Resto bloccata sentendo quella voce, chiara, limpida nel suo essere appena un po' roca. Quella forza che non vuole dimostrare niente a nessuno ma spara la sua urgenza di rassicurare i suoi, di sapere se stanno bene. Quella vita così umile, profonda e sincera che non pensa di essere un miracolo ma si preoccupa degli altri. Dieci giorni sotto le macerie.
Ma come si sta? Cosa si prova?
Mi sono sentita piccola piccola nel mio mondo tranquillo e ripetitivo, garantito e confortevole… nonostante il cancro.

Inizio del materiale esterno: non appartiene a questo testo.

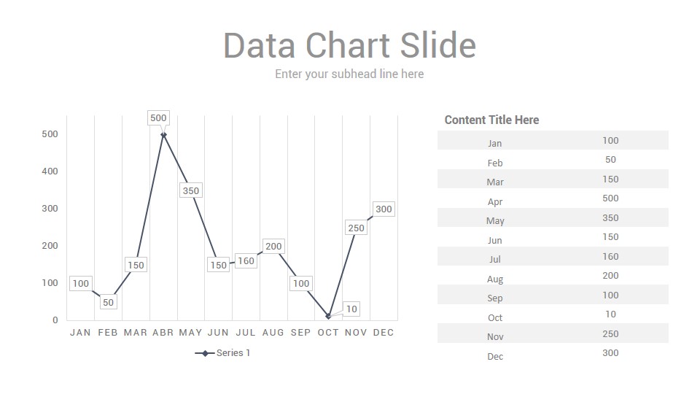Click the Data Chart Slide title
This screenshot has width=700, height=394.
[349, 45]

Quali possono essere i pensieri che lo hanno accompagnato per più di dieci giorni da un’alba all’altra, senza acqua, senza mangiare, incastrato sotto terra. Solo.

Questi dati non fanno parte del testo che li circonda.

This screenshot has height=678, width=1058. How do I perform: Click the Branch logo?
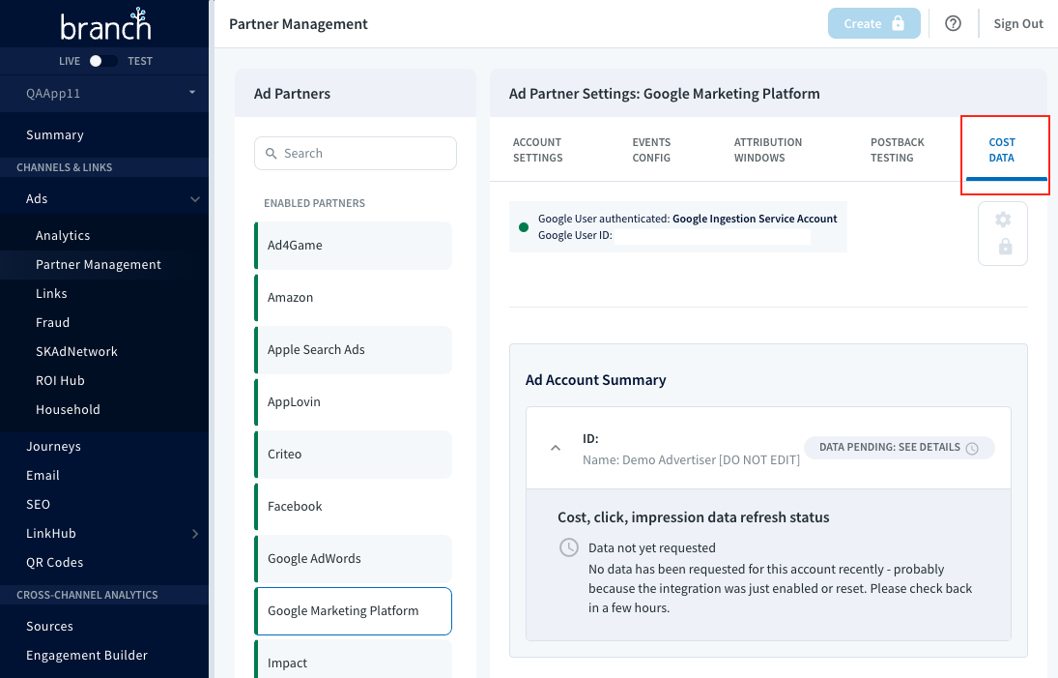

Quanta speranza in un solo uomo!
Quanto forte è stata la sua convinzione di potercela fare, di riuscire a uscire, di credere fermamente che avrebbe riabbracciato la sua famiglia.

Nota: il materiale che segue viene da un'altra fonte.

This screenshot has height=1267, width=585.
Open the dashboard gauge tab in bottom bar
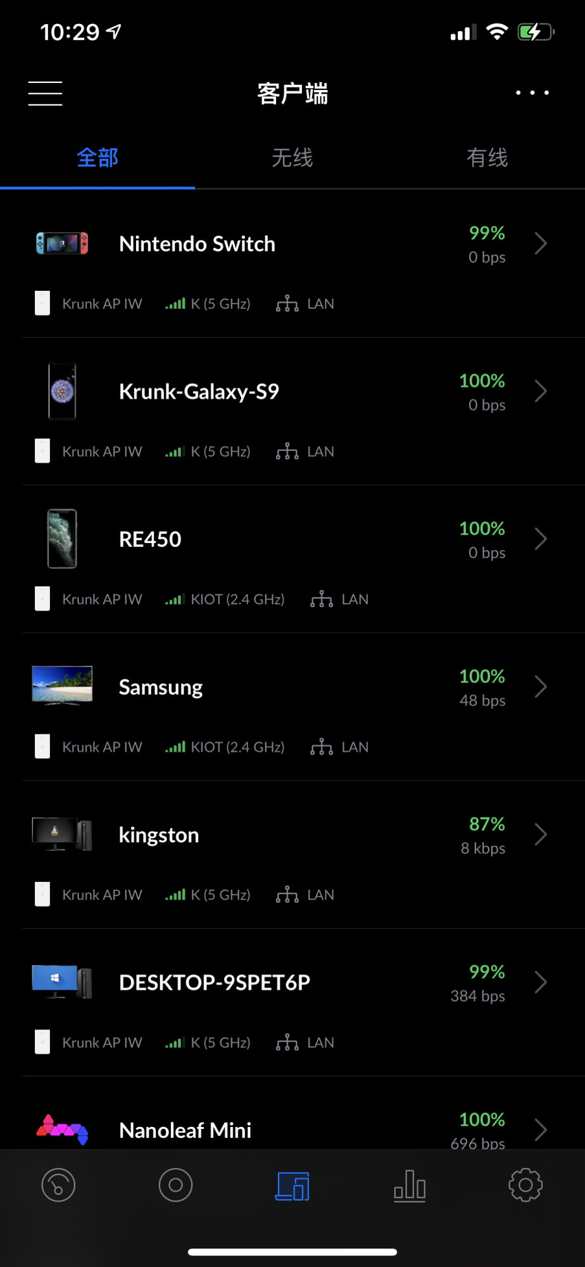pos(58,1185)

Ma la paura, la paura deve avergli fatto una bella compagnia, la paura della notte, del freddo, di non essere trovato. La paura dell’attesa della fine. Si, sicuramente c’è stata, ma ha resistito, è stato più forte, più determinato, più convinto di farcela. La sua voce, le sue parole “Sto bene, tutto bene” raccontano questo. E lo raccontano a noi da quest’altra parte che a volte lasciamo alla paura spazi che non merita. Diamo la mano alla paura e le facciamo vivere la nostra vita.
Lui ha parlato con la sua paura, con la stanchezza, le ha raccontato la sua speranza di farcela, la sua convinzione di uscire e vedere il cielo ancore e ancora. Il giorno che nasce. Di vivere ancora. L’ha messa a tacere, di lato, in disparte.
Le ha tolto la forza di trascinarlo parlandoci. Raccontandogli chi era e cosa voleva fare. E così quell’urlo dal centro della terra “Sto bene, tutto bene, come sta la mia famiglia, fatemi parlare con loro” le ha potute dire.